L’absence de séparation spatiale entre le travail et la sphère personnelle constitue ainsi l’une des premières motivations à changer la manière de composer quotidiennement le puzzle de leurs propres temporalités. Pour autant, prendre place au sein d’un espace de coworking et y « installer » sa vie professionnelle ne relève pas seulement de la possibilité d’avoir un bureau personnel avec un service informatique intégré. En effet, les coworkers ont une ambition bien plus grande : elle se mesure à l’aune des potentialités de réseau et de partage de valeurs communes.

L’espace de coworking, un lieu de coopération et d’appartenance

D’après son étude ethnographique, Tim Butcher donne à voir les espaces de coworking comme des lieux de coopération et d’appartenance : les individus qui les composent partagent les mêmes idées, incorporent un habitus à partir duquel des pratiques donnant un sens à la communauté jaillissent. Reprenant Bourdieu, l’ethnographe souligne la tendance de l’homme à chercher des dispositions sociales chez autrui qui soient similaires aux siennes. En ce sens, le coworking se mue en véritable catalyseur social : il offre un terrain prolifique à la création de liens entre les individus.

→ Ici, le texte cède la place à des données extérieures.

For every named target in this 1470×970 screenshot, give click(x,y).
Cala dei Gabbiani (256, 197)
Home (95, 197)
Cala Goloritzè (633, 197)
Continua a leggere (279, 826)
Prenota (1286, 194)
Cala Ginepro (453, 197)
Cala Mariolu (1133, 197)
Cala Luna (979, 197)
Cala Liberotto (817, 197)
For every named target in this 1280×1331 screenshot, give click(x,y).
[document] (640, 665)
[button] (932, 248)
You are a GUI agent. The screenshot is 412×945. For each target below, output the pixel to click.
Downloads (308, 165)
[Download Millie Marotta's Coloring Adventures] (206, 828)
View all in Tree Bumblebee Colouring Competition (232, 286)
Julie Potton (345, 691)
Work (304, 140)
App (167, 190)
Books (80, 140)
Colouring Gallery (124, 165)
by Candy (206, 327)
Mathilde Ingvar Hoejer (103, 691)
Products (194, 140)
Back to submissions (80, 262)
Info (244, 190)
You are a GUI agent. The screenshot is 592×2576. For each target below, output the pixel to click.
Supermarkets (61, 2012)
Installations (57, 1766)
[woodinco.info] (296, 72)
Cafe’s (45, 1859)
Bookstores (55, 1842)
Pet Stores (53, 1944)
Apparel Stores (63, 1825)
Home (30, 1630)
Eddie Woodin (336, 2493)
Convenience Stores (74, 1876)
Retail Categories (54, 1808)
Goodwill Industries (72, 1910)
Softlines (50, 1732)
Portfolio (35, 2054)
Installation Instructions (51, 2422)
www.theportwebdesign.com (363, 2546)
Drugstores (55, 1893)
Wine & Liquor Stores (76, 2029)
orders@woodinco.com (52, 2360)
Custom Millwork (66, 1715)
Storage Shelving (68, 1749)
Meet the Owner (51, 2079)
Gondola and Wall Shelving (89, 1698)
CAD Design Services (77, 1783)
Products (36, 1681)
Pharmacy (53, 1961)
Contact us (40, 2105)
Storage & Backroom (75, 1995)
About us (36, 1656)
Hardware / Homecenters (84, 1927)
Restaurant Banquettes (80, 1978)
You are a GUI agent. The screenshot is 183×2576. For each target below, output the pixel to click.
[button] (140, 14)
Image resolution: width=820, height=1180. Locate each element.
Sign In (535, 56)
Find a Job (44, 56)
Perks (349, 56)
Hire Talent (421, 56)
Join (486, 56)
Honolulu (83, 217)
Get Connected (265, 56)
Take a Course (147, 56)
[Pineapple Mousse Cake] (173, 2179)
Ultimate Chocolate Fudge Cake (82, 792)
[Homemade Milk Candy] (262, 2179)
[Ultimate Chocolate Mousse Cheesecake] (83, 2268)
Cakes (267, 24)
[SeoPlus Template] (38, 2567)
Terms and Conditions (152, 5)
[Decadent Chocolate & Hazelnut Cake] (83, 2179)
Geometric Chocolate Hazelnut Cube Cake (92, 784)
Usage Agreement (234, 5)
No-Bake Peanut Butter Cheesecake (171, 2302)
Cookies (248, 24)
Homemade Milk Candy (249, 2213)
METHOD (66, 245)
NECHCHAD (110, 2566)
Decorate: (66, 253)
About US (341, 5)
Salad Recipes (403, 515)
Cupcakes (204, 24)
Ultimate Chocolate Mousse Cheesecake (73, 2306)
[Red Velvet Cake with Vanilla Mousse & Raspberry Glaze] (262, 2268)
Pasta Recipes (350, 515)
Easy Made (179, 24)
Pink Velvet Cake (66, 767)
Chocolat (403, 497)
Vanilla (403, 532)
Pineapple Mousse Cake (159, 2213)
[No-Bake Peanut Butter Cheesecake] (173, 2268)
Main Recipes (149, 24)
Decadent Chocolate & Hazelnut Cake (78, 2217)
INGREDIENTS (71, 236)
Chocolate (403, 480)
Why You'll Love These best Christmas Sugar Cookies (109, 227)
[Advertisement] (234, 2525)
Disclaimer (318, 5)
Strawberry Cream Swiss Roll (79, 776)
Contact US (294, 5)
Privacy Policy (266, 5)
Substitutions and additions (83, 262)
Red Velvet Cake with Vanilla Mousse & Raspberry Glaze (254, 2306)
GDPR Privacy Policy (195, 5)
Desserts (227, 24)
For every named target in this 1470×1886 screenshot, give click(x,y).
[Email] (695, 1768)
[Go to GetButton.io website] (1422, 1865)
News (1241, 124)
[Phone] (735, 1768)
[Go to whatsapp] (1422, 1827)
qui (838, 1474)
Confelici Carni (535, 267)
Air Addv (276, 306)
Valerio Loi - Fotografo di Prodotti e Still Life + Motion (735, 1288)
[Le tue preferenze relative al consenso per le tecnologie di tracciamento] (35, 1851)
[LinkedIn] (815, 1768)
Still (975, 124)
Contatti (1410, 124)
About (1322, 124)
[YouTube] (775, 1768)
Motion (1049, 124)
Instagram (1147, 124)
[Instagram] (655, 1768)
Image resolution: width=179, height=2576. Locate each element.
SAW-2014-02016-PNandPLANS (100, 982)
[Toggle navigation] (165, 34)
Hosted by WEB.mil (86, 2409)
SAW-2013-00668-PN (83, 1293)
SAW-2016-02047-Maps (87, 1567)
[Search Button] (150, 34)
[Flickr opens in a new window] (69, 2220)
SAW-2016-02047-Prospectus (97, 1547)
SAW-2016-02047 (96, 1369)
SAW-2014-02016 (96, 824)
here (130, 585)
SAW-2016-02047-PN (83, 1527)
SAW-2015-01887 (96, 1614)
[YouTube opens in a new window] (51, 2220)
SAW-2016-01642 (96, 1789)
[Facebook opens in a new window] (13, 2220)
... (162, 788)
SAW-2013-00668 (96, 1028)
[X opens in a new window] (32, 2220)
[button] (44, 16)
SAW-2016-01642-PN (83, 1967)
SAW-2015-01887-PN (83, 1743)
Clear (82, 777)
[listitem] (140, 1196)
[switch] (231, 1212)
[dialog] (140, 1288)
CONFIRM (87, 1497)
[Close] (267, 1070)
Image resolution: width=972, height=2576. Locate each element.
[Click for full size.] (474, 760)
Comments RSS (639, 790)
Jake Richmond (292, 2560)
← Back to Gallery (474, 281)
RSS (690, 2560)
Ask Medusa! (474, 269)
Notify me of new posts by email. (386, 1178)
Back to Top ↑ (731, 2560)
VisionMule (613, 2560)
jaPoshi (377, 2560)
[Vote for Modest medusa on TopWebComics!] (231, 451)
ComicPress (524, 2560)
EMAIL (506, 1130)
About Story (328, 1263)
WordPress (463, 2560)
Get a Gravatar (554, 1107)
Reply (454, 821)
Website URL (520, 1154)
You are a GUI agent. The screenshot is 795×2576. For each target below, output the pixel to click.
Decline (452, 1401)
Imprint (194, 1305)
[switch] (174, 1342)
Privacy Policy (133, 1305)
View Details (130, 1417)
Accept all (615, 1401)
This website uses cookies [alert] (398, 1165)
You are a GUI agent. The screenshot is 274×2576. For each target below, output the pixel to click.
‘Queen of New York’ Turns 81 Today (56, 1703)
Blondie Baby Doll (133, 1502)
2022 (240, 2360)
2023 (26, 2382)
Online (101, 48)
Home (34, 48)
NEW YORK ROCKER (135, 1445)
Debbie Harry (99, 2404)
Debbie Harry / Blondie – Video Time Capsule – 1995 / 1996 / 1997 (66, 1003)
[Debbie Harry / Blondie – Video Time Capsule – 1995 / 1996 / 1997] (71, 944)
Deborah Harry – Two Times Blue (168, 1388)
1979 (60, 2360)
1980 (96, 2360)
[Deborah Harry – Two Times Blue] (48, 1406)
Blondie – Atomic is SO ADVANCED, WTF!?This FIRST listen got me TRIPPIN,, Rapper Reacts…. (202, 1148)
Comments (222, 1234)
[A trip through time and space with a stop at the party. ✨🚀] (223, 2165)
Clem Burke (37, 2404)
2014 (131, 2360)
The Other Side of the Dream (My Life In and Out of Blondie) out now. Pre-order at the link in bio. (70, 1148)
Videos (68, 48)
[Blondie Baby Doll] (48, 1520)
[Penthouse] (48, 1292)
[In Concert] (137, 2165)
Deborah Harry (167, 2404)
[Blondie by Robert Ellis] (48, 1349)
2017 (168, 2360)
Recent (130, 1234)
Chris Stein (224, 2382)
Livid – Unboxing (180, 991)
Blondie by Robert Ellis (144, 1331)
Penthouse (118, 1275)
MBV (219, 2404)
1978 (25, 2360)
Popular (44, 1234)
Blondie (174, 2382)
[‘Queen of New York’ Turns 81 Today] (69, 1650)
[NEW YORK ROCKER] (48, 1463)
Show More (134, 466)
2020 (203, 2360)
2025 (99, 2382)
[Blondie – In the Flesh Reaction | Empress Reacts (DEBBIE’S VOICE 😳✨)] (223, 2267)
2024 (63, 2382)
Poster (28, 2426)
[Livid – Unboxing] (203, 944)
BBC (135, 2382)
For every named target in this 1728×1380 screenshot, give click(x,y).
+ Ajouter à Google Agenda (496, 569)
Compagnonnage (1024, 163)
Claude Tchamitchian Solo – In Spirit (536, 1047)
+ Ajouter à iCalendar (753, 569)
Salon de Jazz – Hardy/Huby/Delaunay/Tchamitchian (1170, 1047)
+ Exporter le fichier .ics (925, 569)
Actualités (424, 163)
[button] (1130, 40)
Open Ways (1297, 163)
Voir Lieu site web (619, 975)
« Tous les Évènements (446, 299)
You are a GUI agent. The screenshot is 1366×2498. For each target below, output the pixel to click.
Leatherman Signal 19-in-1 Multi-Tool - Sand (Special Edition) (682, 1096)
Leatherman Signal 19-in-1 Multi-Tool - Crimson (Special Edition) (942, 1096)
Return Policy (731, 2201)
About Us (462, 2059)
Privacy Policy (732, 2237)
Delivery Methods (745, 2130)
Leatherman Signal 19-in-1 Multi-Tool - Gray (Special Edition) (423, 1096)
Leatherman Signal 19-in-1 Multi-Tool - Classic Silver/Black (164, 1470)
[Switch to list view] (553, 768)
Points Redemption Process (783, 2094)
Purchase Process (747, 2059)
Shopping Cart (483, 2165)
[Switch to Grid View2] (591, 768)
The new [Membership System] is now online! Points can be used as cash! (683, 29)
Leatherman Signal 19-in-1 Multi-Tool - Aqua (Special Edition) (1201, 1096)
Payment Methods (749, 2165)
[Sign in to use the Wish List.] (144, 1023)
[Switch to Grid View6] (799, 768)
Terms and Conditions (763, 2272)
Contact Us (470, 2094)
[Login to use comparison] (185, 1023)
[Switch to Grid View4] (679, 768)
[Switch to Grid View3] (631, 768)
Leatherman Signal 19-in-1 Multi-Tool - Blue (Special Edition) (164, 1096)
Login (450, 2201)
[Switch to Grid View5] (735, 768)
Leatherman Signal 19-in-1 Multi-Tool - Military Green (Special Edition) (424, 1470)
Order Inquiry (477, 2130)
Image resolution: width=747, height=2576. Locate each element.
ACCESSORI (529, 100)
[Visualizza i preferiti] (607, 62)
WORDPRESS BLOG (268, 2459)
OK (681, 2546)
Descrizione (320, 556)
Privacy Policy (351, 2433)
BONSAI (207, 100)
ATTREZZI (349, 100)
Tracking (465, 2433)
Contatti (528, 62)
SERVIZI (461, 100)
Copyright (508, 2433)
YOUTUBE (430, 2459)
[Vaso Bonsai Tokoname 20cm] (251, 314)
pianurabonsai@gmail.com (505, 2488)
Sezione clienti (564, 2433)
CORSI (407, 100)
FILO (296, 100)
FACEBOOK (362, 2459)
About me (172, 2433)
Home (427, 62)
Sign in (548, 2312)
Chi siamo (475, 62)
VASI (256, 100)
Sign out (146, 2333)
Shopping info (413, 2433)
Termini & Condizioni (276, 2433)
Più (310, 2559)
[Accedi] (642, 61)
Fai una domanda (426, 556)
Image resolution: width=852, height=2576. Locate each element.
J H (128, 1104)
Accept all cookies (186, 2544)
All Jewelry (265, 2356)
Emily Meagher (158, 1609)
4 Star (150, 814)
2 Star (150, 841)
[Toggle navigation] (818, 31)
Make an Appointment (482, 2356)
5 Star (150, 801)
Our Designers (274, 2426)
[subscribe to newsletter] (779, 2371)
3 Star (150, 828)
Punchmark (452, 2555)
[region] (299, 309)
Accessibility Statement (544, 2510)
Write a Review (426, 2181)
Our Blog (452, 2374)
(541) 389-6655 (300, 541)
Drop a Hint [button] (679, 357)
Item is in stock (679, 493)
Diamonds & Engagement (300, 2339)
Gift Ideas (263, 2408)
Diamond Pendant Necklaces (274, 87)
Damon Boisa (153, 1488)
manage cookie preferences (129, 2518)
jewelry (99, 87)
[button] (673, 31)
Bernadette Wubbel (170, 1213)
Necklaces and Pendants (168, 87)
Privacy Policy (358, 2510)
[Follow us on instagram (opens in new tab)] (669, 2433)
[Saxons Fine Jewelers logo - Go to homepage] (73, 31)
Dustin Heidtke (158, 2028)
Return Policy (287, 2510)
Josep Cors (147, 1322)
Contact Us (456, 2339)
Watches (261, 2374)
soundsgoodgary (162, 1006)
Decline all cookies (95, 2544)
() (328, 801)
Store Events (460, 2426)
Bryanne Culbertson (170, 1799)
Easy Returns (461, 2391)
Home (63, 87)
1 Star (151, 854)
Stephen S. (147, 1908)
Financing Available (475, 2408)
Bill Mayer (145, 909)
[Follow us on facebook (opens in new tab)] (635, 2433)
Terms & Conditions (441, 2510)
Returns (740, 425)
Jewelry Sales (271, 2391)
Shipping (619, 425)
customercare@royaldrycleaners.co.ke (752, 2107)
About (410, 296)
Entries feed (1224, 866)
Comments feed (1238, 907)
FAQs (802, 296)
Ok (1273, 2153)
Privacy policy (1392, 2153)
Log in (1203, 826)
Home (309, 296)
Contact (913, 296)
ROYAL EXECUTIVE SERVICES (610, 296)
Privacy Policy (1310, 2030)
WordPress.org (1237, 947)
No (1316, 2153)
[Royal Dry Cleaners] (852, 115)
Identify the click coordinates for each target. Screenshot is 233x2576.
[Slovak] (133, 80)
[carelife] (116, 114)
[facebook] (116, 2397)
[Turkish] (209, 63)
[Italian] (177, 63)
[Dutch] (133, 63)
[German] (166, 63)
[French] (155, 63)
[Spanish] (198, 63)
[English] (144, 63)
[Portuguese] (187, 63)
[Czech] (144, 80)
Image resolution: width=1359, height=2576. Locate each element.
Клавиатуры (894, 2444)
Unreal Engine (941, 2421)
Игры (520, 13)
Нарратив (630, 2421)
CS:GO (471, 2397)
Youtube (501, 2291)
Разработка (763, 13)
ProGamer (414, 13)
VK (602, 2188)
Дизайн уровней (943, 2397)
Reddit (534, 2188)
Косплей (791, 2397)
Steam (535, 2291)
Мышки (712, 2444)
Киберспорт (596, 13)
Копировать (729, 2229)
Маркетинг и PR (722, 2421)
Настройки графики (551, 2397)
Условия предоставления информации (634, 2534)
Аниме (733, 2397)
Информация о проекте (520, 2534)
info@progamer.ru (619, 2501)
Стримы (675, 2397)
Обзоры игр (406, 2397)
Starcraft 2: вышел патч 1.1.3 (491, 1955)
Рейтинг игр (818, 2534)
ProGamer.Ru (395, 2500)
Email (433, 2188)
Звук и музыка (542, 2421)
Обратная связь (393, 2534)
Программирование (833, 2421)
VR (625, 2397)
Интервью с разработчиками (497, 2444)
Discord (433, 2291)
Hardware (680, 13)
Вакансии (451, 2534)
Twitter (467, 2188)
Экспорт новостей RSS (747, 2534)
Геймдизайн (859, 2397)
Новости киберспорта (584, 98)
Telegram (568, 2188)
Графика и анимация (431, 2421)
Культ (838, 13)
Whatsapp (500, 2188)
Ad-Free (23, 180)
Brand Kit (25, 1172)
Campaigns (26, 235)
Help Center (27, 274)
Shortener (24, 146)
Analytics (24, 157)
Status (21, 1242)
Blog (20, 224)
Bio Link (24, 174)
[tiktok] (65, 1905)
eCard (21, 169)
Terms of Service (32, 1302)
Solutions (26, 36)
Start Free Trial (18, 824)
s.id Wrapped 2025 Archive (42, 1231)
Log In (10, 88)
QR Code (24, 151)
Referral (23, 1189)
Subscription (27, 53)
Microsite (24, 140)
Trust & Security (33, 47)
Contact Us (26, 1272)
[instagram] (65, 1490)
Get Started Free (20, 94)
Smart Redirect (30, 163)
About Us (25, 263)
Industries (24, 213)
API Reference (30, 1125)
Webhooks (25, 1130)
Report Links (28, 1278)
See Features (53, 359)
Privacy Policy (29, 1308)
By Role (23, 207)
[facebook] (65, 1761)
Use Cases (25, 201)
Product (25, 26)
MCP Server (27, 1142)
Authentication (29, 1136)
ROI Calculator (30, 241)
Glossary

Mieux encore, de la qualité relationnelle naît une forme de « capital collectif » au gré des rituels de coopération et de pratiques partagées. Ce collectif hybride, regroupant des personnes qui n’ont peut-être jamais cherché, sinon jamais eu, l’opportunité de travailler ensemble (designers, programmeurs, consultants, artistes…), contribue à renforcer l’habitus et à engendrer un discours de communauté.

« What binds us together is our openness to sharing ideas, talents and tea » : Tim Butcher observe notamment que l’engagement des coworkers envers l’espace de coworking est particulièrement fort et s’agrandit au fil de la croissance de la communauté. En participant aux rituels de convivialité, en intervenant dans le processus de réflexivité aux côtés de « l’hôte » du lieu de coworking pour faciliter les connexions entre les membres, nourrir et maintenir la conscience des opportunités, les espaces sont ainsi « travaillés » autant qu’ils sont « vécus ». L’entraide et la coopération, mises à profit de la vie professionnelle comme du monde intime et familial, semblent ainsi caractériser la dynamique relationnelle à l’œuvre dans ces espaces.

Selon l’auteur, le coworking peut épouser, avec aisance, toute vie professionnelle, et ce, indépendamment des institutions et des conventions traditionnelles. Imaginé initialement comme un tiers-lieu, le coworking prend des airs de dispositif communautaire inédit, agencé au prisme des valeurs partagées par ses membres. En mal d’identité collective et de capital social, les travailleurs indépendants puisent ainsi des ressources au sein de ces espaces.

Le coworking, incarnant les idéaux colportés par la société en réseau, semble ainsi offrir la possibilité d’imaginer et de réaliser une forme nouvelle et durable de travailler. À condition, bien sûr, de veiller à son exploitation bienveillante permettant d’embrasser ses potentialités salutogènes pour le travailleur contemporain.